[Exercise brief]
Note each line in the data holding the string "will" and report it.
--- Given information Enclosed Below ---
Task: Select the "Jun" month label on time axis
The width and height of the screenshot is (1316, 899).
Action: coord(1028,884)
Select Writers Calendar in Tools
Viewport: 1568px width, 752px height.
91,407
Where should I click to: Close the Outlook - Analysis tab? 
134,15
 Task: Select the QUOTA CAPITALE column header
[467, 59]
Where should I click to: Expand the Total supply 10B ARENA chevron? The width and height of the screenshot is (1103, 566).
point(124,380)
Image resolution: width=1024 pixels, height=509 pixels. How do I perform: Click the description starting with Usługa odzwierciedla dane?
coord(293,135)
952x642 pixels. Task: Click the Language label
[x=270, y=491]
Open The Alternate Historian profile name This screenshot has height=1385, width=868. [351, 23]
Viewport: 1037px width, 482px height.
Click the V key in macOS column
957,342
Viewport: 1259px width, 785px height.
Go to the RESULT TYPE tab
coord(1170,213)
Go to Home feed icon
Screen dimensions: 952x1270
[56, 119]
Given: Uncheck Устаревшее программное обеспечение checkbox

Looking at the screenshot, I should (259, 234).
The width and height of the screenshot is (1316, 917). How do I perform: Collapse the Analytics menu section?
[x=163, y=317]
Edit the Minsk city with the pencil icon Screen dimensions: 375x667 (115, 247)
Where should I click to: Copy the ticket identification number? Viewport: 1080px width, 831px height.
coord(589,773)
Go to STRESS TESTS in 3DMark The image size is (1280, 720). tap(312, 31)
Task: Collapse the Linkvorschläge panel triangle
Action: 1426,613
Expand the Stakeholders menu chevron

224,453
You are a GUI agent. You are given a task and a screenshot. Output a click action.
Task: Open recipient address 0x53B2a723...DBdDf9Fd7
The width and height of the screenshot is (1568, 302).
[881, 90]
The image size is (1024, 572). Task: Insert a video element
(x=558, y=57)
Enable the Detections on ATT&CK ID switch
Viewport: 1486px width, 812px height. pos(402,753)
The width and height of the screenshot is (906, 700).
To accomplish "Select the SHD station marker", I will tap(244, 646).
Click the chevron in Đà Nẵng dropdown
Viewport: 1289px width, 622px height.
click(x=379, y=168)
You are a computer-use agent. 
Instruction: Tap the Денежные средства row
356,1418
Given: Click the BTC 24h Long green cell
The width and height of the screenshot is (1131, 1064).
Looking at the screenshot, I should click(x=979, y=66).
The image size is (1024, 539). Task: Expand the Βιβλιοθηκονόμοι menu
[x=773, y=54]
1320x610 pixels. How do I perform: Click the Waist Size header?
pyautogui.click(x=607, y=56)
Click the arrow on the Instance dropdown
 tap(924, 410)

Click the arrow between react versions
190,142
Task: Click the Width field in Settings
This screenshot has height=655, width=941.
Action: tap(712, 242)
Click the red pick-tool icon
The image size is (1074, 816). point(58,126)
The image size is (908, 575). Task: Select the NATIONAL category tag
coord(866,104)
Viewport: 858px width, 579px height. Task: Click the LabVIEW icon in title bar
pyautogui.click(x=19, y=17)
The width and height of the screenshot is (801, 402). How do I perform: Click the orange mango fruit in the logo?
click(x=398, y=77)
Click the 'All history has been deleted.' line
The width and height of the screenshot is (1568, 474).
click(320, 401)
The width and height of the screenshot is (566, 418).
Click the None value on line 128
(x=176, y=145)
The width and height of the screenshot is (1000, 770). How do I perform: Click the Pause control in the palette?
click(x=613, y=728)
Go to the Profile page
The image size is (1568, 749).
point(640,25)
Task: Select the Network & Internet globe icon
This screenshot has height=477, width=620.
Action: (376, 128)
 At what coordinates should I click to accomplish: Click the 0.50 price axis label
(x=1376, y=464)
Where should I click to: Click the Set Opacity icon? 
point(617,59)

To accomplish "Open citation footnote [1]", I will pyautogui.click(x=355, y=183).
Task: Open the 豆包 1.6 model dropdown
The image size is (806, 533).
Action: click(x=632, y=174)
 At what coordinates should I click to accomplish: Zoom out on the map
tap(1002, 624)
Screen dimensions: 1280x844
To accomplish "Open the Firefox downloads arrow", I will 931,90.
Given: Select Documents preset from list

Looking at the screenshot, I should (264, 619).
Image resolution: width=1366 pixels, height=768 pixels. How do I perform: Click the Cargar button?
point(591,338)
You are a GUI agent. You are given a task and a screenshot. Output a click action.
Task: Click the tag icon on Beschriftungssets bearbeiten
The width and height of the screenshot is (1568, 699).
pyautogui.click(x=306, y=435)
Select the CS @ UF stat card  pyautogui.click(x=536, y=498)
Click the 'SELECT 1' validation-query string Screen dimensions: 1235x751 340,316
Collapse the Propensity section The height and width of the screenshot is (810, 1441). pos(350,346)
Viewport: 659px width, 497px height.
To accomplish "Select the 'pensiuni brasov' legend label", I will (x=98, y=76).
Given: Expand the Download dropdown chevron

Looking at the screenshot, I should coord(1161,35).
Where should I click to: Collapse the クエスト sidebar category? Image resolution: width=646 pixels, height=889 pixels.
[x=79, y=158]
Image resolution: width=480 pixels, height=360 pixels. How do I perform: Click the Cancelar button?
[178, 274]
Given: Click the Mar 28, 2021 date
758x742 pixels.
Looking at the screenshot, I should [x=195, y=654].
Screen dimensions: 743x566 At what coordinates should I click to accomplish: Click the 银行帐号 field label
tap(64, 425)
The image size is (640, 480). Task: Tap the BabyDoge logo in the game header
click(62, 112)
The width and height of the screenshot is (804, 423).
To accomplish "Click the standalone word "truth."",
--- End of Enclosed Given information ---
[Exercise response]
To accomplish "Select the SHD station marker", I will tap(244, 646).
To accomplish "Open citation footnote [1]", I will pyautogui.click(x=355, y=183).
To accomplish "Open the Firefox downloads arrow", I will 931,90.
To accomplish "Select the 'pensiuni brasov' legend label", I will (x=98, y=76).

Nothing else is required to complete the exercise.